O mais interessante é que esta união dos pequenos é exatamente o que garante à França o título de país com os melhores vinhos, os melhores queijos, a melhor mostarda. A França também se destaca em carnes, leite, cereais e por aí vai. O grosso da produção vem de fazendas familiares estimuladas a participar dos programas oficiais de qualidade e, assim, receberem os famosos selos como o de Denominação de Origem Controlada (DOC), o mais cobiçado e poderoso.

Mas qual a origem desta busca pela excelência? Desde 2003, após muita pressão dos países em desenvolvimento (como o Brasil) na Organização Mundial de Comércio (OMC), a União Europeia mudou seu modelo no campo. Embora siga protecionista, foca mais qualidade e meio ambiente do que o cumprimento de metas de produção. A procura pelos selos, então, aumentou. 
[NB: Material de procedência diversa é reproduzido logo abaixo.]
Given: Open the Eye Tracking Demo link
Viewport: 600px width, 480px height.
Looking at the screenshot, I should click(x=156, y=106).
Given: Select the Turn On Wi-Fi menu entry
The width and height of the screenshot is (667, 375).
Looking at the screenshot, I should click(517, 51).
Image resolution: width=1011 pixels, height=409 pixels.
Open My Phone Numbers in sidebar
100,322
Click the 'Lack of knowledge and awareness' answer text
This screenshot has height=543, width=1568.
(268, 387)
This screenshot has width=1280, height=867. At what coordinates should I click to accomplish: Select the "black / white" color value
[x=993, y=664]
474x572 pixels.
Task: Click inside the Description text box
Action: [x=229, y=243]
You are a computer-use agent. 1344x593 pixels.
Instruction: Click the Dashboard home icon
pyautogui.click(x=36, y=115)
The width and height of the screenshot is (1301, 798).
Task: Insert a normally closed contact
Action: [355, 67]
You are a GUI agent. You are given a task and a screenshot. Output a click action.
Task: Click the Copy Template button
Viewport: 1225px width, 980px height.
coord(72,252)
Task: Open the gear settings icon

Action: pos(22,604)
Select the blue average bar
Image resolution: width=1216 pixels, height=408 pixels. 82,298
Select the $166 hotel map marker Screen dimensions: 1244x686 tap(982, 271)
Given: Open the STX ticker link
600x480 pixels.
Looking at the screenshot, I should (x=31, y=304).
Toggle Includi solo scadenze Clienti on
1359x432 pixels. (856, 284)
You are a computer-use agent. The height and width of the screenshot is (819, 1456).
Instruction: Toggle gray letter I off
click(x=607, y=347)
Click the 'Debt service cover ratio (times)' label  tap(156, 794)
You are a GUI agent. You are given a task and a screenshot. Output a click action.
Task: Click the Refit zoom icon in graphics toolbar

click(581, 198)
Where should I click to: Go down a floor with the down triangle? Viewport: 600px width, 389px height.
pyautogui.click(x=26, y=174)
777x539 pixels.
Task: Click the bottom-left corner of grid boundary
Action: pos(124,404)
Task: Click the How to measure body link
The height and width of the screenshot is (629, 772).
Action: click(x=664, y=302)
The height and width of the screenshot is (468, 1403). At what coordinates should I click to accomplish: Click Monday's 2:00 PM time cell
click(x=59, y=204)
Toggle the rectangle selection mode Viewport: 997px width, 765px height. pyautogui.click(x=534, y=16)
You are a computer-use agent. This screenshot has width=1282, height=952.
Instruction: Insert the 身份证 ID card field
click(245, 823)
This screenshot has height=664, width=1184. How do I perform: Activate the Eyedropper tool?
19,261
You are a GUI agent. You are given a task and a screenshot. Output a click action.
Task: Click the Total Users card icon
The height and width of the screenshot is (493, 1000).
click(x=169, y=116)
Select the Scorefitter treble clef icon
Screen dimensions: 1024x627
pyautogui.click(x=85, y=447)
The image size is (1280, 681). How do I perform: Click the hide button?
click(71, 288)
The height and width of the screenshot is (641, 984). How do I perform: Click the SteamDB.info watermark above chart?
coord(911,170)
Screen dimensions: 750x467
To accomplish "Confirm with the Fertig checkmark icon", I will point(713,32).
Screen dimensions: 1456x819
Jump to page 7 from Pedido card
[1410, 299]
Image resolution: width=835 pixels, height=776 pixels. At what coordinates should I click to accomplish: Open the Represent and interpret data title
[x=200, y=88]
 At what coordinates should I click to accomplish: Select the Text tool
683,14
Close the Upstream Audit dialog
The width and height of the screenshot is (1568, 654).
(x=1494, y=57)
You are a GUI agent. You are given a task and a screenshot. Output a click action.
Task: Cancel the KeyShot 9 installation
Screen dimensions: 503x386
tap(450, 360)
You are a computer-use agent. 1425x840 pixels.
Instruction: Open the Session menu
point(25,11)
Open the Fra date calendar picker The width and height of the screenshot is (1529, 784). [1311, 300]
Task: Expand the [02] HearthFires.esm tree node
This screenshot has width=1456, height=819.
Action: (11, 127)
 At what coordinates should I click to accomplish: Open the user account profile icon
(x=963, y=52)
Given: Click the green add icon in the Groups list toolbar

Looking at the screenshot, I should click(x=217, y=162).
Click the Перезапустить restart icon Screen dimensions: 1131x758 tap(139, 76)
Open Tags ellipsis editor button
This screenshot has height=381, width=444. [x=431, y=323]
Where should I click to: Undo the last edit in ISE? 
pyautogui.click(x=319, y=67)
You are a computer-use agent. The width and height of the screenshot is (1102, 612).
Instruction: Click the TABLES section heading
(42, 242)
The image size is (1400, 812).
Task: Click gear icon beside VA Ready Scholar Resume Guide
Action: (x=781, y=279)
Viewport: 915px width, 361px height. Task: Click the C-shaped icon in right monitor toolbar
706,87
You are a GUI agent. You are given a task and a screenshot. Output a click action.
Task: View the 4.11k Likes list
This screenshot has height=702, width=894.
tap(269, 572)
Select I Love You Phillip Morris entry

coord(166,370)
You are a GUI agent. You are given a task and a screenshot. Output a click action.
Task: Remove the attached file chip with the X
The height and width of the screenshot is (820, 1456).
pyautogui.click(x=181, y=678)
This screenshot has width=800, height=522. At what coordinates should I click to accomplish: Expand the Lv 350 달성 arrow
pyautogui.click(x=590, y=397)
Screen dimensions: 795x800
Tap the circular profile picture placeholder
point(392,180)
“O que define o produto é o método de produção e a localização. Não é o tamanho da propriedade", diz Jean-Luc Dairien, diretor do Instituto Nacional de Origem e Qualidade (Inao, na sigla em francês). O Inao é um órgão público ligado ao Ministério da Agricultura. Com um orçamento anual de 23 milhões de euros, tem a missão de orientar os agricultores sobre os padrões necessários para se obter a certificação.

SELOS

No total, são cinco selos. Após receber o reconhecimento oficial, o produtor ganha mais credibilidade, poder de negociação e marketing, claro. Mais ainda: pode lutar para estender sua certificação à União Europeia. O produto fica muito mais competitivo. “Nenhum outro país pode usar o nome vinho de Bordeaux. Nós nos protegemos contra cópias, usurpação e ataques”, exemplifica Dairien, citando a região que rivaliza com a Borgonha em termos de qualidade de vinhos.

A França tem atualmente cerca de 500 mil unidades de produção dos mais variados produtos agropecuários. Vinte e cinco por cento delas têm o selo de certificação para pelo menos um produto. Juntas, somente as propriedades que contam com alguma certificação de qualidade faturam 23 bilhões de euros por ano. Se considerarmos exclusivamente aqueles que têm o selo garantindo que o produto é orgânico (uma obsessão na França), a receita geral sobe para quase 30 bilhões de euros.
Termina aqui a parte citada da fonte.